### [What is required]
Copy out exactly the lines below that run from the one holding "Mediathek (141, 2105)" to the one holding "eventos (534, 752)", keeping both of those lines and no others.

[Dataset entries]
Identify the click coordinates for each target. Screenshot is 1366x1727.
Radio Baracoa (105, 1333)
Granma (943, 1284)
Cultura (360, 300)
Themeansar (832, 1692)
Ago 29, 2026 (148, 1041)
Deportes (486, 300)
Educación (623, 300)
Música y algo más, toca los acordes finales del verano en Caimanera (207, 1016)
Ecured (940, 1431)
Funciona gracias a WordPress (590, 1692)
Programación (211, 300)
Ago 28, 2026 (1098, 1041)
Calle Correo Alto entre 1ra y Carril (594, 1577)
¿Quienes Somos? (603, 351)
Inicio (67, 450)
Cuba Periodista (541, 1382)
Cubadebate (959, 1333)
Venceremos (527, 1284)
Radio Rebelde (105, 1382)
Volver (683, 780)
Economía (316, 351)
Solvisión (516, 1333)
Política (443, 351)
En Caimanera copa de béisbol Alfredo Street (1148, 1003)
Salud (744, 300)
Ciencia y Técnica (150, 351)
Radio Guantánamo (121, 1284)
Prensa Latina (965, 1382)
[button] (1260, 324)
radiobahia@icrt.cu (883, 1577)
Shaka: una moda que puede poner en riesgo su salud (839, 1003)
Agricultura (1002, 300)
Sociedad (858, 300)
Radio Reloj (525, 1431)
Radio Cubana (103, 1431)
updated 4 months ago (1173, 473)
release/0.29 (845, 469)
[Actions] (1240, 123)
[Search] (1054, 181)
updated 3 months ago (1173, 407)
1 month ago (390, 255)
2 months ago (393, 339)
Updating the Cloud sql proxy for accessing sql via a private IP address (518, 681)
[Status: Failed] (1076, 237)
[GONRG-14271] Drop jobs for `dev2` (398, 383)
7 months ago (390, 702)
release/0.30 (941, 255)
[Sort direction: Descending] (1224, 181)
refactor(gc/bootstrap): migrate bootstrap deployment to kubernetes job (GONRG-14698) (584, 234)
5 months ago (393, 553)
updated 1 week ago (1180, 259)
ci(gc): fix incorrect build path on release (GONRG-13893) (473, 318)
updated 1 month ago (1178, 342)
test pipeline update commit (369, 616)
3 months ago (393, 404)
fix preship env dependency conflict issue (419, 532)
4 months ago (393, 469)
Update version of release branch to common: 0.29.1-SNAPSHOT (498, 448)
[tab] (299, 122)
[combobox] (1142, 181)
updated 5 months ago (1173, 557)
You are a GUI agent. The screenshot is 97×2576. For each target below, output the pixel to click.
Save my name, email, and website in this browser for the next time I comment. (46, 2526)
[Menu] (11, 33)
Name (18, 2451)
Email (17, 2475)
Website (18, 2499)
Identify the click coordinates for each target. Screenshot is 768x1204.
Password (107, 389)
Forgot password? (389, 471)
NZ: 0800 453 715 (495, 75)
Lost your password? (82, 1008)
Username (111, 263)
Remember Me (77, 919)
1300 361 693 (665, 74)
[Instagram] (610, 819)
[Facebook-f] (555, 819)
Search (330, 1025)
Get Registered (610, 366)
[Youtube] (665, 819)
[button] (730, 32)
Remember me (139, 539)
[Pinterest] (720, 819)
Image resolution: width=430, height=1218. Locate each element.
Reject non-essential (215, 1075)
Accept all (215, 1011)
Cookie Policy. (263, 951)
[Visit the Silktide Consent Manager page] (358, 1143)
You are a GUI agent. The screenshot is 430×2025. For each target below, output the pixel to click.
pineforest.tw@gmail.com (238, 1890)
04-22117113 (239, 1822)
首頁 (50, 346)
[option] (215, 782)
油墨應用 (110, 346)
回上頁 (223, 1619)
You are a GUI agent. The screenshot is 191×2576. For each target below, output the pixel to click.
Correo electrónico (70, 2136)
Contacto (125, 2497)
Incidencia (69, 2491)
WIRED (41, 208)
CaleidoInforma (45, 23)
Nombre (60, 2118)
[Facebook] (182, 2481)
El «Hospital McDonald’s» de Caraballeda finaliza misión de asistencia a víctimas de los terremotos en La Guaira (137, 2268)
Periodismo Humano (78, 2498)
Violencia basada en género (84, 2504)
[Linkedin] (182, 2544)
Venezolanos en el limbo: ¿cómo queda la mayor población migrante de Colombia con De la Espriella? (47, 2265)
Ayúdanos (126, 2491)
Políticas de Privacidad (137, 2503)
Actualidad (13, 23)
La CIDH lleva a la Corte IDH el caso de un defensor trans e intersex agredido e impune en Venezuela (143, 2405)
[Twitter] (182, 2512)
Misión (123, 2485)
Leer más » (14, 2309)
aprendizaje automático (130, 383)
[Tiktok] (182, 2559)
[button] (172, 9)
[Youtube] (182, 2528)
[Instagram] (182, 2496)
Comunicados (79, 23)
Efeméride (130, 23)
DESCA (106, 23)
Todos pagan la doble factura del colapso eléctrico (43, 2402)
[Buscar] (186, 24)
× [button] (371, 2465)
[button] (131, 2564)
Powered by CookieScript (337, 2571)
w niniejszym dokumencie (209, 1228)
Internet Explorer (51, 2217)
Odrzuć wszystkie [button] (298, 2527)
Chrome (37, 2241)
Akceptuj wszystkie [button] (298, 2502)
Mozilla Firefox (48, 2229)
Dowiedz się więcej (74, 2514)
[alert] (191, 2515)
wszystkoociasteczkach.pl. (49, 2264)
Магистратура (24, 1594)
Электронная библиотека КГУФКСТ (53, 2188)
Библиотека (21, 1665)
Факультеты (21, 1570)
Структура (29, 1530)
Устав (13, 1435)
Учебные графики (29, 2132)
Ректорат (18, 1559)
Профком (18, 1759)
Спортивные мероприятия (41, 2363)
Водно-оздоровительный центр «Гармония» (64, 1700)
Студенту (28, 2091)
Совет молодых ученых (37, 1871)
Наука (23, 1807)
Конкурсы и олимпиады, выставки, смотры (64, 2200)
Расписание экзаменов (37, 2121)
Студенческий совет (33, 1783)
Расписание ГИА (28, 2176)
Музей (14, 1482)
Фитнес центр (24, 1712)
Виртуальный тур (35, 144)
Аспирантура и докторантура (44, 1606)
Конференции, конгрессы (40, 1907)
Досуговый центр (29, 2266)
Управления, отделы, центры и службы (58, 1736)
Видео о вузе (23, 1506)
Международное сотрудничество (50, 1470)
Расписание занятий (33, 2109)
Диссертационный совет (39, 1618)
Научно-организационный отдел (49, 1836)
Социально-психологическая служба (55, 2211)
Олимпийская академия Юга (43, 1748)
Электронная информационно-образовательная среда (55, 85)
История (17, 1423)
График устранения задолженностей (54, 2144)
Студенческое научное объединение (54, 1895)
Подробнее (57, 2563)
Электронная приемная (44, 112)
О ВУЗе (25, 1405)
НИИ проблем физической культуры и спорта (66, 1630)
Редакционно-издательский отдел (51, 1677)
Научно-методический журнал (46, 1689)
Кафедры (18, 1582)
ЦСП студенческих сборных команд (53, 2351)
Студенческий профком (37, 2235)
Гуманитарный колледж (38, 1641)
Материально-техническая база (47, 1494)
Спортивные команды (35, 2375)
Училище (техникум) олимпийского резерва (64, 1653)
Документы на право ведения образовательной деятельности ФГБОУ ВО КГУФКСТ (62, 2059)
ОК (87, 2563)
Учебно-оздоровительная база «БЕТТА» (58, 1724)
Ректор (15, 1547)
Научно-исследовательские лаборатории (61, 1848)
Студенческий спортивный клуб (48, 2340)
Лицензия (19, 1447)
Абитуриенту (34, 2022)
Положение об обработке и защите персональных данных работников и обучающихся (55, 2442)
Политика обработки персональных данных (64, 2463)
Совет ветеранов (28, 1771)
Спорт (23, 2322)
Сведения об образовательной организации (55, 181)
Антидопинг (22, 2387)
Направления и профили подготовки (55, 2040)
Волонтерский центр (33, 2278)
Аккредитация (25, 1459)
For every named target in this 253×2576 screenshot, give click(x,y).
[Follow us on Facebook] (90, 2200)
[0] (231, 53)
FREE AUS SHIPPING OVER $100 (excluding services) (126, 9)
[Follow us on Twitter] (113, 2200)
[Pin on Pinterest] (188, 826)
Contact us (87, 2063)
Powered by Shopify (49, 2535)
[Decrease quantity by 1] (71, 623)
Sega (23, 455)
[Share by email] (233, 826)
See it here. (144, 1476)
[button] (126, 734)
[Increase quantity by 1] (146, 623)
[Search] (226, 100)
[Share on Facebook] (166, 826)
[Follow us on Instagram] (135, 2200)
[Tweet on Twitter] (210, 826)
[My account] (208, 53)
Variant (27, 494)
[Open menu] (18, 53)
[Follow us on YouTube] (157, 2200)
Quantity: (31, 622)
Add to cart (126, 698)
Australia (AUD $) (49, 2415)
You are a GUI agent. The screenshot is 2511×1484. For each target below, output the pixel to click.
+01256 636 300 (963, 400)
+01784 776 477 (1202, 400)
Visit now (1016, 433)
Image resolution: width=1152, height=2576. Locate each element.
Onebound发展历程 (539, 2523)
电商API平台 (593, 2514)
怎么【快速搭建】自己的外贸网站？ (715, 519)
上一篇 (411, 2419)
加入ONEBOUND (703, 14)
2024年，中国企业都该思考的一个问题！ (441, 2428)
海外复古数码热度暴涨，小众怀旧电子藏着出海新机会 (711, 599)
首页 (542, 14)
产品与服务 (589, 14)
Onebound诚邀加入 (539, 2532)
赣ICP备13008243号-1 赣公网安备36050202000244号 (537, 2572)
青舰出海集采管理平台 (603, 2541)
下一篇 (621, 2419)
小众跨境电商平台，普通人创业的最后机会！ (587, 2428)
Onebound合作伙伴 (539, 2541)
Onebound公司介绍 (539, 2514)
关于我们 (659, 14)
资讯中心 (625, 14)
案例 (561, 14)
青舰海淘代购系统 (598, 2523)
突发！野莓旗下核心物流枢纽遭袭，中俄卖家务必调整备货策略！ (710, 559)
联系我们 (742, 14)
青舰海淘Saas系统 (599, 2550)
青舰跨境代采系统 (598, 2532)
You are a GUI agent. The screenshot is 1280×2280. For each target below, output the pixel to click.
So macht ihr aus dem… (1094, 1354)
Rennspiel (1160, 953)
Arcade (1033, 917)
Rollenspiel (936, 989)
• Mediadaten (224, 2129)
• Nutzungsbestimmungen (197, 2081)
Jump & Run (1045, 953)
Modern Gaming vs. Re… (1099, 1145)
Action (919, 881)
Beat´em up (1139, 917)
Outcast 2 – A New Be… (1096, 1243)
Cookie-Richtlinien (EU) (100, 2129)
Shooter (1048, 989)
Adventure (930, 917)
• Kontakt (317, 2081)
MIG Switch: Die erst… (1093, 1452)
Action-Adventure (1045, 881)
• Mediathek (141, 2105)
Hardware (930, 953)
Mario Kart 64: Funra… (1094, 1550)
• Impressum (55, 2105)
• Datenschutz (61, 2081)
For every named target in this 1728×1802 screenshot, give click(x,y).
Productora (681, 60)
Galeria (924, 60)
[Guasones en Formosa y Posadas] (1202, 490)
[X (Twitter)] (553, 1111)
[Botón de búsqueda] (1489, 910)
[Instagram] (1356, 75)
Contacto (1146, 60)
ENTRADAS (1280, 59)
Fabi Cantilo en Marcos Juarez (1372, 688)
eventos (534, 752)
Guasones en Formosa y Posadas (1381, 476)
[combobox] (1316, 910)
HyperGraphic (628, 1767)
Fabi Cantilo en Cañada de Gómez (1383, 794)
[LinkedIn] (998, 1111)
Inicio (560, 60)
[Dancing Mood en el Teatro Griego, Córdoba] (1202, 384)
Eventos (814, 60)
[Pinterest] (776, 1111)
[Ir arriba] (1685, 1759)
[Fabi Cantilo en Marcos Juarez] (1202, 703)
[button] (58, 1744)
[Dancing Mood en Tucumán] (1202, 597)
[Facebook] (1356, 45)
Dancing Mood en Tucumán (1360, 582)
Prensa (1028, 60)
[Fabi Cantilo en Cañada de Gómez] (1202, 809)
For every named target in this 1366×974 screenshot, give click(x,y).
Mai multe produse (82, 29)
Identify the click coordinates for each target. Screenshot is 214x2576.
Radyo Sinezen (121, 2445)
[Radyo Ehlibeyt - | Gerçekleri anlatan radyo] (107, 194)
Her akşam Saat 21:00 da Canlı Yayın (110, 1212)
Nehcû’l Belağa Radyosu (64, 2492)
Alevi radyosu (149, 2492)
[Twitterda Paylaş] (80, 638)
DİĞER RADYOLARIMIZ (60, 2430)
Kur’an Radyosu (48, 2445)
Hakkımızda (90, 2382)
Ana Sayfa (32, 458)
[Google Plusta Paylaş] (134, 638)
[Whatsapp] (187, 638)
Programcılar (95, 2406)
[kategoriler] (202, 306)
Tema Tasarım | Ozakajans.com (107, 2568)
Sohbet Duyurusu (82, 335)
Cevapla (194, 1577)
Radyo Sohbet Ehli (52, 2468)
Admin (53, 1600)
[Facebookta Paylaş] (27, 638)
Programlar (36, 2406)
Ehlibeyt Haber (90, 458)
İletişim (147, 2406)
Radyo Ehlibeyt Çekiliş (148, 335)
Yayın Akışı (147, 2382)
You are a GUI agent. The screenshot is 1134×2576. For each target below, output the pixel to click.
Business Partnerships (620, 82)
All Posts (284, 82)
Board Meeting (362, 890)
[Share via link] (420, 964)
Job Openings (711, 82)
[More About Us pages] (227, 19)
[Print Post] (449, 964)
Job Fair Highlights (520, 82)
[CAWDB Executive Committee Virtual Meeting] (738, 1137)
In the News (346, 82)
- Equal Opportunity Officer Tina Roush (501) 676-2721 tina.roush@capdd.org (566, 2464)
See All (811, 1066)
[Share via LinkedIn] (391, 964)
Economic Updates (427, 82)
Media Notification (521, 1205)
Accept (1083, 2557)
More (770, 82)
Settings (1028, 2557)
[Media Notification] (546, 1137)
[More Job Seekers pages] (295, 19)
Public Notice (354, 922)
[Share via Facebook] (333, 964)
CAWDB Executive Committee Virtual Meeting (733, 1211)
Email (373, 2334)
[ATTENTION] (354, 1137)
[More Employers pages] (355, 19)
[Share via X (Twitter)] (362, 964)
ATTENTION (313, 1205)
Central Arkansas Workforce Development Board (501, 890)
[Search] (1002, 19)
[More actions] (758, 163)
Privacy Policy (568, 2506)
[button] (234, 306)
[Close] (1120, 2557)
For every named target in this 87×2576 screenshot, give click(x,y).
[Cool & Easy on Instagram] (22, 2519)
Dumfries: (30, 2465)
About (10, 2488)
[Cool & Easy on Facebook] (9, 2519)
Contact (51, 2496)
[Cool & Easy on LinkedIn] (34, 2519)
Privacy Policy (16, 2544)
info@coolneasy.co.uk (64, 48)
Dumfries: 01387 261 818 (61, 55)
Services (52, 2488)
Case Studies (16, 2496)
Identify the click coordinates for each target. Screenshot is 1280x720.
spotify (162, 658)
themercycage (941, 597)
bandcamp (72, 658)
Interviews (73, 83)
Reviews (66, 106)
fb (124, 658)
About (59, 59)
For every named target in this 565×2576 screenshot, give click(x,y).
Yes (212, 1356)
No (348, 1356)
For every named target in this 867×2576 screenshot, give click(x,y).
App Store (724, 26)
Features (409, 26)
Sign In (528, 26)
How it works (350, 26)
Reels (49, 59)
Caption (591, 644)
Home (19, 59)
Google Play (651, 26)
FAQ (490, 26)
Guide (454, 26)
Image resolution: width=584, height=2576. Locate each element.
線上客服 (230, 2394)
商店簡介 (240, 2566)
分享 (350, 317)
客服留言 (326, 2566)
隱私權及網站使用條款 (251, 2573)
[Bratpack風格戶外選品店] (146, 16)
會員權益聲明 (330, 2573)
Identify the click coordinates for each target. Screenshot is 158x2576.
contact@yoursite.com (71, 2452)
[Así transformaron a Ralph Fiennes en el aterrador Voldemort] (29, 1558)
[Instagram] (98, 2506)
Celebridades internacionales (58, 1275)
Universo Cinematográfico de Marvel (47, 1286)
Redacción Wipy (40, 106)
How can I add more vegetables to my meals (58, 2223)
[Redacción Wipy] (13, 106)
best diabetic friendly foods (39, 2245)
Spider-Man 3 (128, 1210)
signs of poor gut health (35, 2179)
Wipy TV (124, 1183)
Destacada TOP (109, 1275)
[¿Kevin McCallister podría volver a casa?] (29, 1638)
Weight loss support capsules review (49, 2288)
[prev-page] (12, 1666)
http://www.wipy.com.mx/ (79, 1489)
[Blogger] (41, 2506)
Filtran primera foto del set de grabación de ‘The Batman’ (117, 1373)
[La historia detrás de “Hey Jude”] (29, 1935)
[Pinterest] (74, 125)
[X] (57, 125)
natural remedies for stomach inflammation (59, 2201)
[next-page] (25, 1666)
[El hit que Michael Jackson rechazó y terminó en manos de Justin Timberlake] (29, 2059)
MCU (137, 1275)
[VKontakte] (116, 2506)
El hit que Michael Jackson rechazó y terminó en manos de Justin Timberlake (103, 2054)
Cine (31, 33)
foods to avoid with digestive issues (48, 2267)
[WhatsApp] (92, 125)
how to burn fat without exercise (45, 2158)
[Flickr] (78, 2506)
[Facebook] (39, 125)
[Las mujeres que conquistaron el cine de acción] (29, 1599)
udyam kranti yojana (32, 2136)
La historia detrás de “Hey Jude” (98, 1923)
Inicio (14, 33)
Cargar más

### [Expected answer]
• Mediathek (141, 2105)
Hardware (930, 953)
Mario Kart 64: Funra… (1094, 1550)
• Impressum (55, 2105)
• Datenschutz (61, 2081)
For every named target in this 1728×1802 screenshot, give click(x,y).
Productora (681, 60)
Galeria (924, 60)
[Guasones en Formosa y Posadas] (1202, 490)
[X (Twitter)] (553, 1111)
[Botón de búsqueda] (1489, 910)
[Instagram] (1356, 75)
Contacto (1146, 60)
ENTRADAS (1280, 59)
Fabi Cantilo en Marcos Juarez (1372, 688)
eventos (534, 752)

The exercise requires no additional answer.